__Page text__
The car, over the next 10 years or so, will become a consumer electronics product full of micro-processors. “It will have 80 to 100 software controllers – in the end it will work like a smartphone,” Volkswagen Group CEO Herbert Diess has said.
But the switch to battery-electric propulsion from the internal combustion engine will not be as great a change in terms of production as some think, he said. “Yes, the drivetrain is changing but the car remains a car. There’ll be seats and screens, an interior, rims and wheels … 70 per cent of the car will remain the same. But the car itself will be more sophisticated.”
Diess said that while Elon Musk and Tesla largely paved the way, electrification would have happened anyway, “because people are realising that we need to drive down C02 emissions and the only way to achieve this is with EVs.”
Volkswagen lays claim to the auto industry’s biggest push into electric cars with a five-year investment plan worth more than NZ$50 billion. Diess, a key driver of VW’s electric-car initiatives, and Musk have exchanged compliments in the past. The former BMW executive has repeatedly hailed Tesla’s technological achievements, while Musk has said the VW chief is doing more than any other major carmaker to go electric.
More than 12 countries have set a date for phasing out fossil-fueled light vehicles. Norway, where around 55 per cent of new car sales in 2020 were electric vehicles, wants done with them by 2025. The New Zealand Government is eyeing 2032. Carmakers themselves have pledged to go all-EV. Rival nameplates are working together to meet self-imposed EV deadlines.

Items listed in a dataset
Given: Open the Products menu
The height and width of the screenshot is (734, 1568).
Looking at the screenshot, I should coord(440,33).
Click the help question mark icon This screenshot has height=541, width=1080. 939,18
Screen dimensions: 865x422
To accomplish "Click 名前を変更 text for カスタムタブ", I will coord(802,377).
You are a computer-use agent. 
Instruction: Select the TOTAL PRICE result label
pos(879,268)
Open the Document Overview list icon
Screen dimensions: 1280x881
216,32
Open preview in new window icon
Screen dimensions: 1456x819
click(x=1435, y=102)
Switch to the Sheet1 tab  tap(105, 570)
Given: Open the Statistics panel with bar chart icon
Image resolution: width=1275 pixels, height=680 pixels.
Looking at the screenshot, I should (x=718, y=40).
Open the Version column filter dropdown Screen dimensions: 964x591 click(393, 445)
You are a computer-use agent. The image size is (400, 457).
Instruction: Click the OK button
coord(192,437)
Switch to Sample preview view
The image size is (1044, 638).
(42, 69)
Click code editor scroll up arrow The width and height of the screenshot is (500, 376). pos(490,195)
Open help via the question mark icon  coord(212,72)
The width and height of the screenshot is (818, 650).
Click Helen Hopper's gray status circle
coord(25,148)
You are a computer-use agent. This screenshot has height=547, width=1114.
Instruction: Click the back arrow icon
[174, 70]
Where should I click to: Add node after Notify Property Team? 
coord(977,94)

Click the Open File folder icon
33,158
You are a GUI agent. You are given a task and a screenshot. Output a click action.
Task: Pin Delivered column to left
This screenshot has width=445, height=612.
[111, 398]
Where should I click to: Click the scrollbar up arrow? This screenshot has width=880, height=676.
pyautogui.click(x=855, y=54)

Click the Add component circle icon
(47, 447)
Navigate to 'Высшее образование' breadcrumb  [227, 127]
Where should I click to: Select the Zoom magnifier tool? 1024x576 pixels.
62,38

__Task instructions__
Using the page text about electric cars, answer:
(a) How many software controllers does Herbert Diess say the car will have?
(b) What share of the car does Diess say will remain the same?
(c) By what year does Norway want to be done with fossil-fueled light vehicles?

__Task result__
(a) 80 to 100
(b) 70 per cent
(c) 2025